I’m looking at the “Whither?” example, which does this:
Rule for printing a parser error when the player's command includes "[non-door direction] door":
say "There is no door in that direction." instead.
But then I thought it would be nice to indicate which direction they tried to find a door in. For example, “open west door” could say “There is no door to the west.” (assuming there really isn’t one).
Is there a way to get at the text that matched [non-door direction] for that purpose? I tried the topic understood but that doesn’t work.
Or I suppose there may also be a different approach to make it work…
What you can do is get the snippet that matched the topic in the most recent invocation of if [snippet] includes [topic]: it’s in the matched text snippet variable. But this will be what was literally in the player’s command that matched the topic: the direction will probably be abbreviated; there might be an article. You’ll have to futz with it to make it presentable.
The thing you can be most sure of when you’re dealing with a parser error is that the parser couldn’t parse the command. This makes counting on specifics regarding what it thought about the command prior to failure a risky endeavor. All that said, you can try your luck with this. (I learned the tentative noun trick from @otistdog , though Otis’ examples exhibited a preference for “prospective noun”.)

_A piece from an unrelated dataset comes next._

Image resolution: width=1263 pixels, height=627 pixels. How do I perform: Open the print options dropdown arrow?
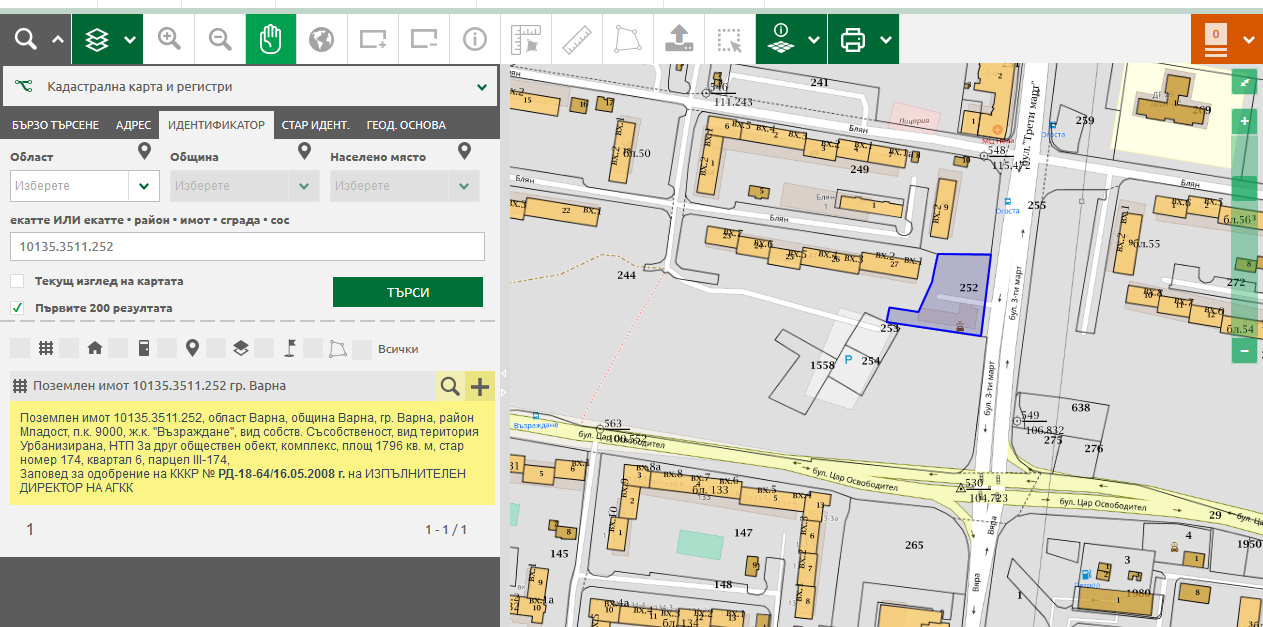pyautogui.click(x=886, y=40)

The temporal vortex is an open door. It is west of Yesterday and east of Today.
The initial appearance of a door is usually "Nearby [an item described] leads [if the other side of the item described is visited][direction of the item described from the location\
] to [other side of the item described][otherwise][direction of the item described from the location][end if]."
Direction-relevance relates a door (called X) to a direction (called Y) when the direction of X from the location is Y. The verb to be directionally-relevant to means the direction\
-relevance relation.
Understand "[something related by direction-relevance] door" as a door.
To decide what object is the tentative first/-- noun: (- parser_results-->INP1_PRES -).
To decide what object is the tentative second noun: (- parser_results-->INP2_PRES -).
Rule for printing a parser error when the player's command includes "[non-door direction] door" and the tentative noun is a direction:
say "There's no door to the [tentative noun].". [needs adjustment for up, down, in, out ]
Rule for printing a parser error when the player's command includes "[non-door direction] door" and the tentative second noun is a direction:
say "There's no door to the [tentative second noun].". [needs adjustment for up, down, in, out ]
Definition: a direction (called direction D) is non-door:
let the target be the room-or-door direction D from the location;
if the target is a door, no;
yes.
Test me with "examine west door / x east door / w / x w door / x e door / tie me to the west door / tie the west door to me / push the west door east / push the east door west".